> **PROMPT A**
Reproduce the part of the article on the COVID surge in Kern County hospitals, starting with "Even after omicron" and going on through "to handle it.", without changing a word.
> **PROMPT B**
In the article on the COVID surge in Kern County hospitals, what position does Dr. Ghassan Jamaleddine hold?

> **PASSAGE FOR REVIEW**
- - - - -
BAKERSFIELD, Calif. (KGET) — The latest COVID surge, fueled by the omicron variant, is taxing hospitals across Kern County.
“We are busy, our staff is affected,” Adventist Health Bakersfield chief medical officer Dr. Ghassan Jamaleddine said.
Even after omicron has run its course, health officials expect the coronavirus to play a part in medical care years into the future. That assumption is spurring conversations about how our healthcare system works, and how it doesn’t.
“This is going to be almost a seismic shift that we were really tiptoeing around in healthcare until COVID came and accelerated it,” Jamaleddine said.
Hospitals are designed to bear the brunt of the worst adverse health events in a population. That means rooms are often allotted based on data around seasonal illnesses, with fallout from cancer and heart disease factored in. If COVID becomes a significant driver of hospitalizations in the long term, our facilities aren’t equipped to handle it.
But there is some good news.
- - - - -
> **PROVIDED MATERIAL**
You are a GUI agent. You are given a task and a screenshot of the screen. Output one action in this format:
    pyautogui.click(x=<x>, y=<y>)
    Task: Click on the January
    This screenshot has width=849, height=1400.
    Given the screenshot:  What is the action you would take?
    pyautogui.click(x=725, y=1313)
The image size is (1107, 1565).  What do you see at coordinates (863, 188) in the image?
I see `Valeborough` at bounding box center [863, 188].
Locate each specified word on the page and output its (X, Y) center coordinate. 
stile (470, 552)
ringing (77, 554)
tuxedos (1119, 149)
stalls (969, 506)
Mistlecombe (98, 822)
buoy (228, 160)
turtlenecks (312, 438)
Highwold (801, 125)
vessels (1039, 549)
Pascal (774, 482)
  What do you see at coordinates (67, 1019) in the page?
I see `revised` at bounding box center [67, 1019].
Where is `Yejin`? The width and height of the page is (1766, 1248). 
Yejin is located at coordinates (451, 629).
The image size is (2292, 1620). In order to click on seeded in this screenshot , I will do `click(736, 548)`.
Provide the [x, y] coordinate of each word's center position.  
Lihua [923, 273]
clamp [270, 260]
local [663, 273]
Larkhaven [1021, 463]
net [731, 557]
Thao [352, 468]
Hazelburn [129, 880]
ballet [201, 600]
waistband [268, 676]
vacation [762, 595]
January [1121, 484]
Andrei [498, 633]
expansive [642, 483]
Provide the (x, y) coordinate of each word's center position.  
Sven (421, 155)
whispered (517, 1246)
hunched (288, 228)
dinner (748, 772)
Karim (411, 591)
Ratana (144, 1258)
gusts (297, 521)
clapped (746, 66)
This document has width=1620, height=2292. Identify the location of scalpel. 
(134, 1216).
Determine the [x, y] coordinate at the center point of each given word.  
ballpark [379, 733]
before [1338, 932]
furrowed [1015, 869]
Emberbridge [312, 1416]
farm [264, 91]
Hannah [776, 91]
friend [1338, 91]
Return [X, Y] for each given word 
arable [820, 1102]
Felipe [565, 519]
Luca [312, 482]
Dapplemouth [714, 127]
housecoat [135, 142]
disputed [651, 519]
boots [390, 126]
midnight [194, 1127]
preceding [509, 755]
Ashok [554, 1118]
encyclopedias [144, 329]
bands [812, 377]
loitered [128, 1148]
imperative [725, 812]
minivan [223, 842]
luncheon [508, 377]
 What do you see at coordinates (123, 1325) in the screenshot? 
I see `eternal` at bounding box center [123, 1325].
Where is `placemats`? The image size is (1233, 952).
- - - - -
> **EXERCISE SOLUTION A**
Even after omicron has run its course, health officials expect the coronavirus to play a part in medical care years into the future. That assumption is spurring conversations about how our healthcare system works, and how it doesn’t.
“This is going to be almost a seismic shift that we were really tiptoeing around in healthcare until COVID came and accelerated it,” Jamaleddine said.
Hospitals are designed to bear the brunt of the worst adverse health events in a population. That means rooms are often allotted based on data around seasonal illnesses, with fallout from cancer and heart disease factored in. If COVID becomes a significant driver of hospitalizations in the long term, our facilities aren’t equipped to handle it.

> **EXERCISE SOLUTION B**
He is the chief medical officer of Adventist Health Bakersfield.